Elevation did not influence the CWM values of continentality (Figure 5a) and reaction (pH) (Figure 6a) in any obvious way. The results of the multi-level approach also show no significant relationship between continentality and elevation (Figure 5b) and between reaction (pH) and elevation (Figure 6b). The results for continentality conform to our hypothesis of a lack of relation, while those for pH are in contrast with our expectation of a positive correlation.
4. Discussion
In accordance with our hypothesis, temperature preferences, expressed by the CWM values, showed a distinctly inverse relationship with elevation, which can be explained by the thermal gradient (temperature decreases with elevation). Thus, thermophilous species (which dominate the vegetation at lower elevations) are progressively replaced by cold-adapted species. This is clearly shown by the probability of species occurrence, which shows two peaks: one at low elevation–high temperature (which is related to warm-adapted species that dominate low elevation communities) and one at high elevation–low temperature (which is related to the dominance of cold-adapted species in high elevation communities). This pattern paralleled the biogeographical patterns observed by Di Biase et al. [74], in which the proportion of species with Mediterranean distributions (which are expected to be more thermophilous) declined along the elevational gradient, whereas that of Euromontane and Mediterraneo-Montane species (which are expected to be more cold-adapted) increased with elevation.
The EIVs for light were positively corelated with elevation, but this relationship was weak and non-significant, which partially contrasts with our hypothesis of a positive correlation. Elevation is a poor correlate of light preferences under the assumption of a linear relationship because of the preponderance of sciophilous species at around 1000 m, which generates a U-shaped pattern. This can be related to the concentration of forest vegetation at intermediate elevations. As forests are shady places, it is not surprising that plants of forest vegetation are sciophilous. By contrast, the prevalence of open environments at the lower elevations (ca 600–700 m, where garigues of the Cytiso spinescentis-Satureion montanae alliance occurs [72]) and at the higher elevations (ca 1600–2000 m, where dry semi-natural mountain grasslands belonging to the Festuco valesiaceae-Brometea erecti class and open high-mountain grasslands belonging to the Festuco-Seslerietea class prevail [72]) explains the preponderance of heliophilous species at the two extremes of the gradient. When the overall gradient was divided into two subgradients, we found that the CWM for light decreased with an increasing elevation in the first subgradient and increased in the second one. This is reflected by the species distributions outlined by the multi-level analyses, which showed that sciophilous species predominate at middle elevations, being progressively replaced by heliophilous species at lower and higher elevations. It is important to stress that the prevalence of certain grasses at high elevations might have been emphasized by anthropogenic causes (in particular, the abandonment of pastoral activities), with some dominant species, such as Brachypodium genuense (DC.) Roem. et Schult and Sesleria nitida Ten., influencing the community composition by the competitive exclusion of subordinate species [106] beyond the filtering effects determined by variations in natural environmental conditions.

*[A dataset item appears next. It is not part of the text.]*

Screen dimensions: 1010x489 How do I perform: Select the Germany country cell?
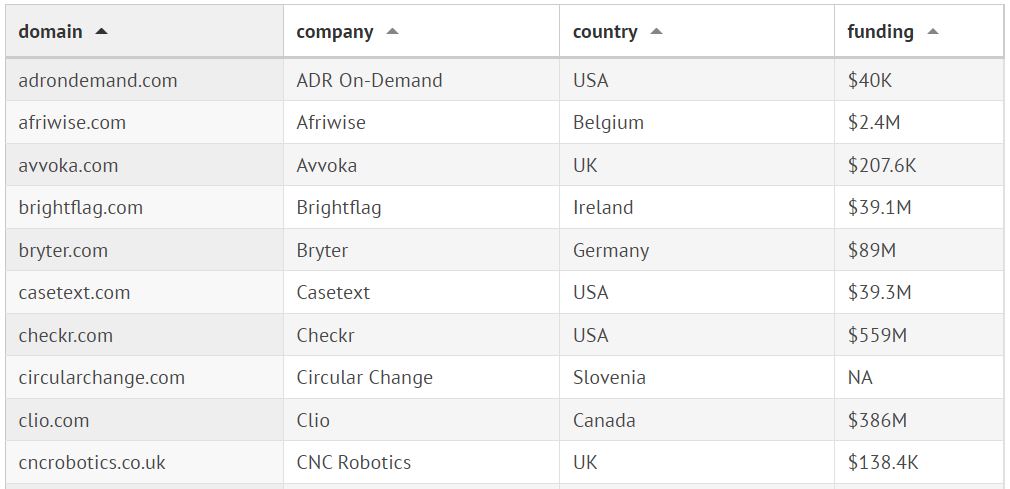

Contrary to our expectations, preferences for both moisture and nutrients did not correlate linearly with elevation, showing unimodal patterns with a peak at around 1000 m. Vegetation recorded at this elevation is represented by beech forests, European hop-hornbeam forests, and mesophilous mixed forests dominated by Italian maple (Acer opalum Mill.) [72]. Since litter layers, high porosities associated with soil fauna activities, root proliferation and depth, and many macropores enhance infiltration and percolation rates in forest soils [107], the presence of beech forests might facilitate species that prefer high moisture levels at this elevation, an issue that deserves more investigation. When the overall gradient was divided into two subgradients, we found that the CWM for moisture decreased with an increasing elevation in the first subgradient and decreased in the second one. This is reflected by species distributions outlined by the multi-level analyses, which showed that species associated with humid places predominate at middle elevations, being progressively replaced by species adapted to drier conditions at lower and higher elevations.

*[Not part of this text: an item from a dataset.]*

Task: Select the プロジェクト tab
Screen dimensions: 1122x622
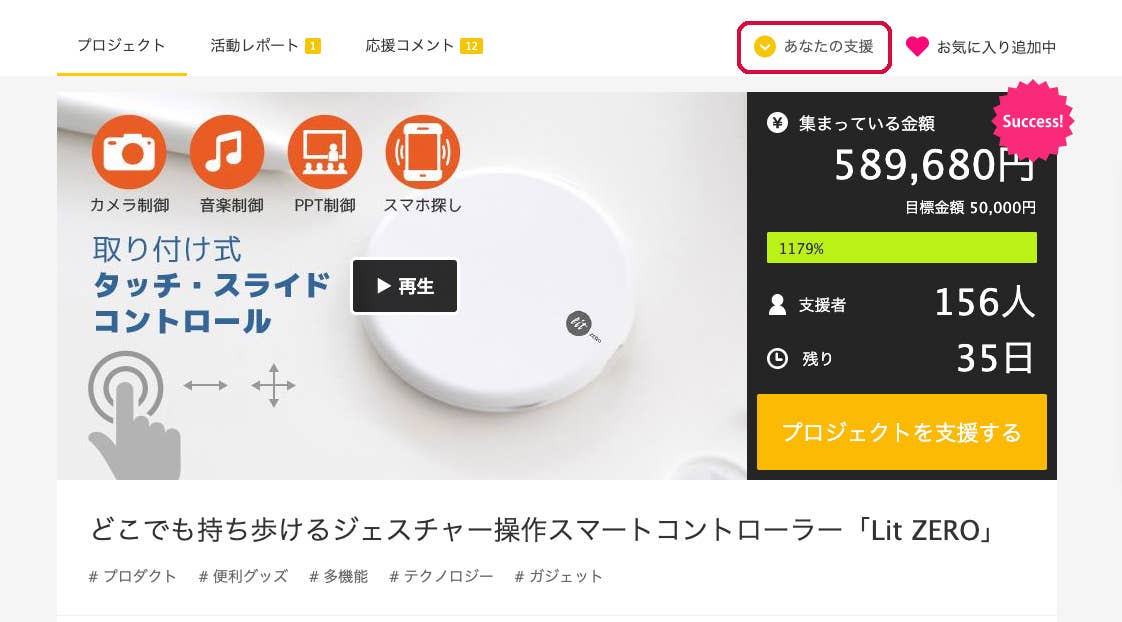Action: coord(122,46)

The same patterns were observed for the EIVs for nutrients: the CWM for nutrients decreased with an increasing elevation in the first subgradient and decreased in the second one. Multi-level analyses showed how species associated with rich soils predominate at middle elevations, being progressively replaced by species adapted to the scarcity of nutrients at lower and higher elevations. Forest soils are generally characterized by deeply rooted trees, well-developed ‘litter layers’ (O horizons), and the recycling of organic matter and nutrients, including wood [107,108]. Thus, forest soils are rich in nutrients, and this can explain the preponderance of species that prefer high concentrations of nutrients at mid-elevations, which are occupied by forest vegetation.
CWM regressions, fourth-corner analyses, and multi-level analyses indicate that the values of EIVs for continentality do not vary with elevation in any obvious way. This is consistent with our hypothesis of a lack of relationship. We can expect that continentality preferences may vary distinctly with latitude and longitude, as a function of distance from the sea, more than with elevation, at least in short gradients. Thus, it is not surprising that this aspect of ecological preferences is of scarce relevance for our elevational gradient, and confirms that, in general, continentality values vary without meaningful patterns [69,70,71].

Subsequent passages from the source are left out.